*** Block opens ***

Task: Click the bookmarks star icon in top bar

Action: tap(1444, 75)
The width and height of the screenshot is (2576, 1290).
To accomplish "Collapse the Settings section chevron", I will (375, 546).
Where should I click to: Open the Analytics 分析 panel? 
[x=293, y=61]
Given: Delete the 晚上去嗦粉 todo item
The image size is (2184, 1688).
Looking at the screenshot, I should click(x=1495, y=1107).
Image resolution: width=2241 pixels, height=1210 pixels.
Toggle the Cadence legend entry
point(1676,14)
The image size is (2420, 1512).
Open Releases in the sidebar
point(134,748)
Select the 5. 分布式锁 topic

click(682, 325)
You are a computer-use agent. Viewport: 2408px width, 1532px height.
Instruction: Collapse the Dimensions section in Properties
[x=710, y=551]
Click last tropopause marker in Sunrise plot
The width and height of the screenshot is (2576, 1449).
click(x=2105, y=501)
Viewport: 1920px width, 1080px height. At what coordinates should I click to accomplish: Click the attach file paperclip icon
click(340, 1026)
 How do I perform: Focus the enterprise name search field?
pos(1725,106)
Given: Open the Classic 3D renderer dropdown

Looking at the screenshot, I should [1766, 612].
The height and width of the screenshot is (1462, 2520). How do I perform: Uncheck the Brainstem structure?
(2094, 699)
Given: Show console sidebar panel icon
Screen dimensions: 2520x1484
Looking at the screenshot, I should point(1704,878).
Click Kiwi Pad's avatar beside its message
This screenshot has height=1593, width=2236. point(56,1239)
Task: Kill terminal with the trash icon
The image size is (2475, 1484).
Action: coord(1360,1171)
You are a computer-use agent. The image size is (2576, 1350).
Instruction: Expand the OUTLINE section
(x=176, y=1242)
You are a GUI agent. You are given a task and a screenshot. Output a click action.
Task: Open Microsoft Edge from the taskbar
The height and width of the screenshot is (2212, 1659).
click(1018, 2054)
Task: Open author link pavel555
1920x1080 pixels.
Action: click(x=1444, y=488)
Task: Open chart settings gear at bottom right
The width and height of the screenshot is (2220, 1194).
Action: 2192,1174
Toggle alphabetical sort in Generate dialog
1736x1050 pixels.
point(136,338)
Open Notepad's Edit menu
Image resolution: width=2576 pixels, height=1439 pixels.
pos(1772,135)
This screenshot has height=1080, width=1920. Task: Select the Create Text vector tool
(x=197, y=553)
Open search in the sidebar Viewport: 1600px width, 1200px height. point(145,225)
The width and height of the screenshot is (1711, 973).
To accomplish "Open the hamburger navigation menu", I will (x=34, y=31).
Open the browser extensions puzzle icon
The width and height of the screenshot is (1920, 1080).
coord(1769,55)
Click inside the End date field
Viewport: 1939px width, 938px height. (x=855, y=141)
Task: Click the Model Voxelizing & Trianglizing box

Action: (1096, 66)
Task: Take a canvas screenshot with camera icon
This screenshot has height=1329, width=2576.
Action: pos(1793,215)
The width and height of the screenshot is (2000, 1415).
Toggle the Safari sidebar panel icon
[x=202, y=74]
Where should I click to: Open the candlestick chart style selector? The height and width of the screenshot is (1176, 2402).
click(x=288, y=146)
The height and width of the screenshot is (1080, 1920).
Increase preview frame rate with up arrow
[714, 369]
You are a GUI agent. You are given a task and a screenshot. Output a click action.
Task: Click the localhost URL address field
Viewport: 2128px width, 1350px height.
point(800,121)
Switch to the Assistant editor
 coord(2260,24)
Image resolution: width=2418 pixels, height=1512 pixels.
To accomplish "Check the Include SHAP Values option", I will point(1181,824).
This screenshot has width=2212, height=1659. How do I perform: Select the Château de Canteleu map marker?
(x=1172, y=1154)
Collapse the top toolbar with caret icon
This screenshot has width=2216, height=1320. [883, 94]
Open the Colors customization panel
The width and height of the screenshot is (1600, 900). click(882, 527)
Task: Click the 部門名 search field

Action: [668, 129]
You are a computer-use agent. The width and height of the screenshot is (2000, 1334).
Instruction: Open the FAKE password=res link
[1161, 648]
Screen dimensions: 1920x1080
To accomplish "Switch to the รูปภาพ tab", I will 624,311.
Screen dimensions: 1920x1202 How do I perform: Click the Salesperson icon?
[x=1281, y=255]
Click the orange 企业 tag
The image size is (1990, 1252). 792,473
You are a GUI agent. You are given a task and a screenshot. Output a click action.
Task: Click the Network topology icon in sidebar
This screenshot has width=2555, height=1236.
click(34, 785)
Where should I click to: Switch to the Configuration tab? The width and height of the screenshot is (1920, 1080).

*** Block closes ***

Which lines run from the one holding "Task: Click the localhost URL address field" through the end of the data? Write them out exactly, ends included, and add nothing.

__YOUR SOLUTION__
Task: Click the localhost URL address field
Viewport: 2128px width, 1350px height.
point(800,121)
Switch to the Assistant editor
 coord(2260,24)
Image resolution: width=2418 pixels, height=1512 pixels.
To accomplish "Check the Include SHAP Values option", I will point(1181,824).
This screenshot has width=2212, height=1659. How do I perform: Select the Château de Canteleu map marker?
(x=1172, y=1154)
Collapse the top toolbar with caret icon
This screenshot has width=2216, height=1320. [883, 94]
Open the Colors customization panel
The width and height of the screenshot is (1600, 900). click(882, 527)
Task: Click the 部門名 search field

Action: [668, 129]
You are a computer-use agent. The width and height of the screenshot is (2000, 1334).
Instruction: Open the FAKE password=res link
[1161, 648]
Screen dimensions: 1920x1080
To accomplish "Switch to the รูปภาพ tab", I will 624,311.
Screen dimensions: 1920x1202 How do I perform: Click the Salesperson icon?
[x=1281, y=255]
Click the orange 企业 tag
The image size is (1990, 1252). 792,473
You are a GUI agent. You are given a task and a screenshot. Output a click action.
Task: Click the Network topology icon in sidebar
This screenshot has width=2555, height=1236.
click(34, 785)
Where should I click to: Switch to the Configuration tab? The width and height of the screenshot is (1920, 1080).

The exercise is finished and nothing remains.